Massarone, 902 F.3d 309 (D.C. Cir. 2018), and the limited number of 
cases that this regulation would apply to, the U.S. Parole Commission 
has decided to remove 28 CFR 2.65. In Ford, the D.C. Circuit Court of 
Appeals found that the prisoner with an aggregate federal and District 
of Columbia sentence was entitled to have his initial D.C. parole 
hearing on the date he had served his minimum D.C. sentence, rather 
than shortly before his subsequent projected federal parole date, even 
though the prisoner would need to remain in prison on his federal 
sentence until his federal parole date. By removing 28 CFR 2.65, the 
U.S. Parole Commission will schedule ``mixed code'' prisoners for their 
initial parole hearing based on the parole eligibility date of their 
aggregate sentence as calculated by the Bureau of Prisons. The U.S. 
Parole Commission will evaluate whether the prisoner should be paroled 
under both federal and D.C. code parole statutes and regulations. To 
address any remaining ``mixed code'' prisoners, detailed guidance will 
be provided to agency staff as to the procedures noted in Ford v. 
Massarone.
    Because this is a procedural rule, the matter was voted on 
seriatim.

Executive Orders 12866, 13563 and 14219

    This regulation has been drafted and reviewed in accordance with 
Executive Order 12866, ``Regulation Planning and Review,'' section 
1(b), Principles of Regulation; Executive Order 13565, ``Improving 
Regulation and Regulatory Review,'' section 1(b), General Principles of 
Regulation; and Executive Order 14219, ``Ensuring Lawful Governance and 
Implementing the President's `Department of Government Efficiency' 
Deregulatory Initiative.'' The Commission has determined that this rule 
is not a ``significant regulatory action'' under Executive Order 12866, 
section 3(f), Regulatory Planning and Review, and accordingly this rule 
has not been reviewed by the Office of Management and Budget.

Executive Order 13132

    This rule will not have substantial direct effects on the States, 
on the relationship between the national government and the States, or 
on the distribution of power and responsibilities among the various 
levels of government. Under Executive Order 13132, this rule does not 
have sufficient federalism implications requiring a Federalism 
Assessment.

Regulatory Flexibility Act

    This rule will not have a significant economic impact upon a 
substantial number of small entities within the meaning of the 
Regulatory Flexibility Act, 5 U.S.C. 605(b).

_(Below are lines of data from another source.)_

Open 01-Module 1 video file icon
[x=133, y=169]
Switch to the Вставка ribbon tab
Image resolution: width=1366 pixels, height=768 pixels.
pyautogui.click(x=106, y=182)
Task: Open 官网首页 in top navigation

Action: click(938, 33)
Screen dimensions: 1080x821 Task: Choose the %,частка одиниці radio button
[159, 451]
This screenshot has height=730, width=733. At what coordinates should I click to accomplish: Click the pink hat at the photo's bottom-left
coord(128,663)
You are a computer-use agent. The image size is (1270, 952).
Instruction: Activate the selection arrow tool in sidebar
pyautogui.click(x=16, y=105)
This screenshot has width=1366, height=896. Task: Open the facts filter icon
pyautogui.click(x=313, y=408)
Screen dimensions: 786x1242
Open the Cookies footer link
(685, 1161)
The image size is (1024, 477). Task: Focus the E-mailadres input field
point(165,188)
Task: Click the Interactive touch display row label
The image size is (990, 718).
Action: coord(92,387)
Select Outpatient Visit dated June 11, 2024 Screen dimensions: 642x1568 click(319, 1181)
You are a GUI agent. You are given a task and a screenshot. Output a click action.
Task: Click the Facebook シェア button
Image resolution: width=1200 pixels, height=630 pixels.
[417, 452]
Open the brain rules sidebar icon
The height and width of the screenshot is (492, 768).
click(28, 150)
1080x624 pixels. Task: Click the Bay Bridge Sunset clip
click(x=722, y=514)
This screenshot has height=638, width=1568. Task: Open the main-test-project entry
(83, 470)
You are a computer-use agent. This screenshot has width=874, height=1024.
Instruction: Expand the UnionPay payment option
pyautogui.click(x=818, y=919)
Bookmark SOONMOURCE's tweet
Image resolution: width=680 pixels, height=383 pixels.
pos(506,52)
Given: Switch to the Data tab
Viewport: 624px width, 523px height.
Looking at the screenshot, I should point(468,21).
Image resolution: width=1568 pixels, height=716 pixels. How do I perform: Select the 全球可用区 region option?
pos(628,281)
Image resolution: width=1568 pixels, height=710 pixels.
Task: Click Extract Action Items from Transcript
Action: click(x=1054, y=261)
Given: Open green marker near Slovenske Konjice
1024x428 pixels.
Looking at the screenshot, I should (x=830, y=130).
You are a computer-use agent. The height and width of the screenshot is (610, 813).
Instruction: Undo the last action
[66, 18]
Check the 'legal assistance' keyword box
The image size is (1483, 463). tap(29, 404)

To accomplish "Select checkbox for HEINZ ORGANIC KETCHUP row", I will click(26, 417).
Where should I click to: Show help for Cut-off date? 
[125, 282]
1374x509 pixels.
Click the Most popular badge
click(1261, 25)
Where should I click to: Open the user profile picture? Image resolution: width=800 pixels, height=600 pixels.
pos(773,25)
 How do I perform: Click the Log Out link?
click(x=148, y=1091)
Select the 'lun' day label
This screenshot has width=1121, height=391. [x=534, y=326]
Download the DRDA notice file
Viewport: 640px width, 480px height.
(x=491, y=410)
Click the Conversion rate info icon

Unfunded Mandates Reform Act of 1995

    This rule will not cause State, local, or tribal governments, or 
the private sector, to spend $100,000,000 or more in any one year, and 
it will not significantly or uniquely affect small governments. No 
action under the Unfunded Mandates Reform Act of 1995 is necessary.

Small Business Regulatory Enforcement Fairness Act of 1996 (Subtitle 
E--Congressional Review Act)

    This rule is not a ``major rule'' as defined by Section 804 of the 
Small Business Regulatory Enforcement Fairness Act of 1996 Subtitle E--
Congressional Review Act, now codified at 5 U.S.C. 804(2). The rule 
will not result in an annual effect on the economy of $100,000,000 or 
more; a major increase in costs or prices; or significant adverse 
effects on the ability of United States-based companies to compete with 
foreign-based companies. Moreover, this is a rule of agency practice or 
procedure that does not substantially affect the rights or obligations 
of non-agency parties, and does not come within the meaning of the term 
``rule'' as used in Section 804(3)(C), now codified at 5 U.S.C. 
804(3)(C). Therefore, the reporting requirement of 5 U.S.C. 801 does 
not apply.

List of Subjects in 28 CFR Part 2

    Administrative practice and procedure, Prisoners, Probation and 
parole.

The Final Rule

    Accordingly, the U.S. Parole Commission is amending 28 CFR part 2 
to read as follows:

PART 2--PAROLE, RELEASE, SUPERVISION AND RECOMMITMENT OF PRISONERS, 
YOUTH OFFENDERS, AND JUVENILE DELINQUENTS

0
1. The authority citation for part 2 continues to read as follows:

    Authority: 18 U.S.C. 4203(a)(1) and 4204(a)(6).


Sec.  2.65  [Removed and Reserved]

0
2. Remove and reserve Sec.  2.65.
* * * * *

Patricia K. Cushwa,
Chairman (Acting), U.S. Parole Commission.